Мне кажется, что г. Горького одолевает некоторая не совсем для него самого ясная идея; именно одолевает, несмотря на свою неясность, а может быть, благодаря этой неясности. И только когда он от ее гнета так или иначе освободится, – совсем ли ее отбросить или вполне овладеть ею, – мы получим возможность окончательно судить о размерах и значении приобретения, сделанного в его лице нашей литературой. Как ни несомненно его знакомство с изображаемым им миром, но слишком подозрительна эта частая повторяемость одних и тех же (очень, впрочем, интересных) мотивов, даже одних и тех же выражений, слов; тем более подозрительна, что эти мотивы и выражения г. Горький предоставляет и не босякам, существам фантастическим и аллегорическим, а также двум сумасшедшим. Это свидетельствует, я думаю, что к своим наблюдениям г. Горький прибавляет кое-что, им не наблюдавшееся, но его самого очень занимающее. Это бы еще не беда, но – да простится мне грубоватое и, может быть, не совсем удачное слово – г. Горький еще не переварил того, что его так занимает, не усвоил настолько, чтобы претворять в образы и картины. Идея, занимающая автора, не сливается в одно органическое целое с его наблюдениями, автор ее подсовывает своим действующим лицам. Отсюда многие художественные бестактности, об которых я уже упоминал и распространяться об которых мне не хочется.

К сожалению, г. Горькому грозить в будущем нечто гораздо худшее, чем эти досадные бестактности, а именно– "тонкие и острые иглы декадентства", которые в действительности не только не тонки и не остры, а, напротив, очень грубы и тупы.

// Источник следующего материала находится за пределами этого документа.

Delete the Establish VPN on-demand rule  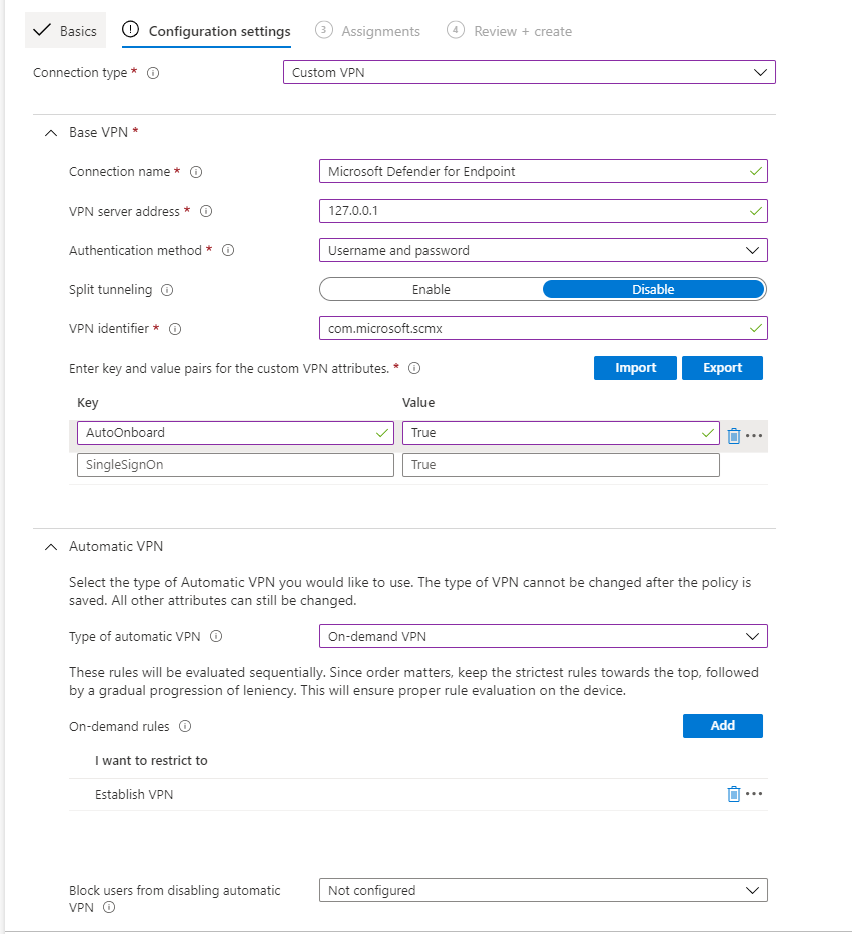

Но в двух томиках г. Горького есть и совсем иного рода задатки. Босяки занимают в этих двух томиках столько места и автор такими усиленными эффектами привлекает к ним внимание читателей, что не удивительно, если критика просто даже не заметила двух рассказов или очерков, не имеющих к босякам никакого отношения, ни прямого, ни косвенного, ни реального, ни аллегорического. Это, во-первых, "Ярмарка в Голтве" – маленький очерк, написанный без претензий на какую-нибудь глубину или "проникновение", безделка, но вся пропитанная каким-то мягким, светлым юмором, производящим тем большее впечатление, что этого элемента совсем нет в других произведениях г. Горького. Это, во-вторых, рассказ "Скуки ради", гораздо более серьезный и значительный по замыслу и истинно превосходный по исполнению. Самое чуткое ухо не услышит здесь ни одной фальшивой ноты, самая строгая рука не вычеркнет и не прибавит ни одного слова. И хотя тут нет ни одного босяка и никто не жалуется на "яму", но читатель и без авторского подсказывания сам скажет: какая яма! какая ужасная яма эта жизнь, в которой "скуки ради" проделывается возмутительнейшее издевательство над людьми! Проделывается не злобно, а именно только скуки ради, как суррогат настоящей жизни. И сами эти жестокие забавники, творящие издевательство, но не ведающие, что творят, вызывают, несмотря на свою отупелость, едва ли даже не больше сожаления, чем их жертвы; ибо и они, эти жестокие забавники, – жертвы "ямы"… Рассказ этот так целен и в цельности своей хорош, что я не стану передавать его содержание или приводит отрывки из него, – и то и другое может только ослабить впечатление.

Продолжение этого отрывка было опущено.